Jean-Pierre Chalus : La gouvernance du Grand Port Maritime est structurée comme une société privée avec un conseil de surveillance et un directoire.

« Le directoire dirige l’établissement et met en œuvre la stratégie qui a été arrêtée par le conseil de surveillance. »

Une des particularités repose sur le conseil de développement qui est un élément fort de la gouvernance. C’est une unité structurée autour de 4 collèges :

  • un collège avec des représentants de la place portuaire
  • un collège avec des représentants des collectivités territoriales
  • un collège avec des représentants des personnalités qualifiées
  • un collège avec des représentants du personnel des entreprises de la place portuaire

Nous avons l’obligation de les consulter sur la stratégie du port et sur une partie des sujets liés à la tarification. C’est surtout une structure qui a une forte capacité d’initiative et qui rend compte au Conseil de Surveillance et au Directoire.
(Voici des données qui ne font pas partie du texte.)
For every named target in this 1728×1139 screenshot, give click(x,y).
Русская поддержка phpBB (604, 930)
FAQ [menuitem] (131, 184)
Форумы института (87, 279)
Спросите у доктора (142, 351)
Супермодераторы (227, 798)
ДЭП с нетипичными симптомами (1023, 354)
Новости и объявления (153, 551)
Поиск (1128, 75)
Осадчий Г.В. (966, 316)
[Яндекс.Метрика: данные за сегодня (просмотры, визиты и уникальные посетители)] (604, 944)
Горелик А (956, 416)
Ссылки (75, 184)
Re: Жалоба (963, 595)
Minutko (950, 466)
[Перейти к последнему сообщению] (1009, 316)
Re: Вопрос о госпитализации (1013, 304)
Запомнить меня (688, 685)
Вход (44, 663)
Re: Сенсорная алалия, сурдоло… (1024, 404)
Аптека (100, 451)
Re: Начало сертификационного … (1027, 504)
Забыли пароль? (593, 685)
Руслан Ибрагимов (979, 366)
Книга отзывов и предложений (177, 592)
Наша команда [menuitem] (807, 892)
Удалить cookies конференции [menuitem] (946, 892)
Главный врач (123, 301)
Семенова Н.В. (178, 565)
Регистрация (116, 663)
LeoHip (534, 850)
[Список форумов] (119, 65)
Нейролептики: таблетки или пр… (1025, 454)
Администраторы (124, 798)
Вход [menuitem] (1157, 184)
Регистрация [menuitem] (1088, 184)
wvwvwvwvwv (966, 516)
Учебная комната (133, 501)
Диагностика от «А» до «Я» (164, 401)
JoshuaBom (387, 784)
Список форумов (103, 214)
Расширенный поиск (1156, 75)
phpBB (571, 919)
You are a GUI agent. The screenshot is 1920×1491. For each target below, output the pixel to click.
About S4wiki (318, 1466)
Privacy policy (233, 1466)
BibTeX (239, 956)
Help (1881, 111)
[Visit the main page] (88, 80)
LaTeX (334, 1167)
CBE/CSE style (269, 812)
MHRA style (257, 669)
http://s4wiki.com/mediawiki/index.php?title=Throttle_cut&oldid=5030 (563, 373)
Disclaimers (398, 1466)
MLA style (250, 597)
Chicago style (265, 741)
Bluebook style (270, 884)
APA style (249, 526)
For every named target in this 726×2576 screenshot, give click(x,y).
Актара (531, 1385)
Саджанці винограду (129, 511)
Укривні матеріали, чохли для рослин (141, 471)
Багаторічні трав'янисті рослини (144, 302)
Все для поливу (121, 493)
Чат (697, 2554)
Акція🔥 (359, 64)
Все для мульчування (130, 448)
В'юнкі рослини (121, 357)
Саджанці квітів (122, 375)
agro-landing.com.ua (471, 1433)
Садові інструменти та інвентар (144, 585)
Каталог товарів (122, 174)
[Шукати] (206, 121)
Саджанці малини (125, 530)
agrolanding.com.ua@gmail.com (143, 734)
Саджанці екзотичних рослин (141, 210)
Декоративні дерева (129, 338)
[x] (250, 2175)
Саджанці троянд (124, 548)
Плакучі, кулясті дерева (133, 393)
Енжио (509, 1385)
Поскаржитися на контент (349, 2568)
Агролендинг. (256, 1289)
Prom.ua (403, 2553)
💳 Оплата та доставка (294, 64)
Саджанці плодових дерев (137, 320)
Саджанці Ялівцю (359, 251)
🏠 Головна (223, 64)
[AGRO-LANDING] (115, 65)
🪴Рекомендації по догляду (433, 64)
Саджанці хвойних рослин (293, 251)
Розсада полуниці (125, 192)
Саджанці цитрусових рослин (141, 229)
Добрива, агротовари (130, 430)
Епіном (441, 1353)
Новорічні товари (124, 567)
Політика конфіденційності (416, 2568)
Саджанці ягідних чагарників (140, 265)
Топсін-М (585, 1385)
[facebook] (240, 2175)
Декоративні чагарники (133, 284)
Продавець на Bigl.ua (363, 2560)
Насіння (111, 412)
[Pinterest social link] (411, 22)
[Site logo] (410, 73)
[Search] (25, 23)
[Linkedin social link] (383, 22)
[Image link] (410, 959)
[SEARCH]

Dans le respect des rôles de chacun, le président du directoire veille à l’animation de l’ensemble de ces dispositifs avec les équipes du port, assure les fonctionnalités d’aujourd’hui et prépare celles de demain.

Le port est lié à l’activité économique du territoire. Peut-il être aussi appréhendé comme un élément de notre patrimoine ? 

Le port est un bien commun, c’est un outil au service du territoire, et c’est bien d’une forme de patrimoine dont il s’agit : un patrimoine vivant en constante mutation. Nous faisons évoluer en permanence nos infrastructures parce que la taille des navires, les marchés, les modes de consommation, … évoluent.

Le port n’est pas seulement le lieu qui accueille les bateaux, c’est plus que ça. C’est un lieu qui est en contact direct avec tous les sujets de l’économie, de société et d’environnement.

Chaque port a une typologie de fonctionnement qui lui est propre même si on retrouve dans tous les Grands Ports Maritimes de l’hexagone ou des outre-mer des fondamentaux de gouvernance et ceux liés aux fonctionnalités de base comme les mouvements de navires.

« La vie du port est intimement liée à son territoire, à son histoire et à son économie. »

La Guadeloupe n’est pas un grand bassin industriel mais le GPMG est multi sites et multi activités et comporte des particularités comme la marina de Bas-du-Fort, ce dont ne disposent pas tous les Grands Ports.

Cette caractéristique nous permet de travailler sur des modèles d’évolution spécifiques avec l’adhésion du territoire : la ville, les collectivités locales, comme la Région, l’Etat mais également les grands acteurs économiques afin qu’il y ait une adéquation entre offre et orientations politiques.  

Quelles sont les sources de revenu du port ?  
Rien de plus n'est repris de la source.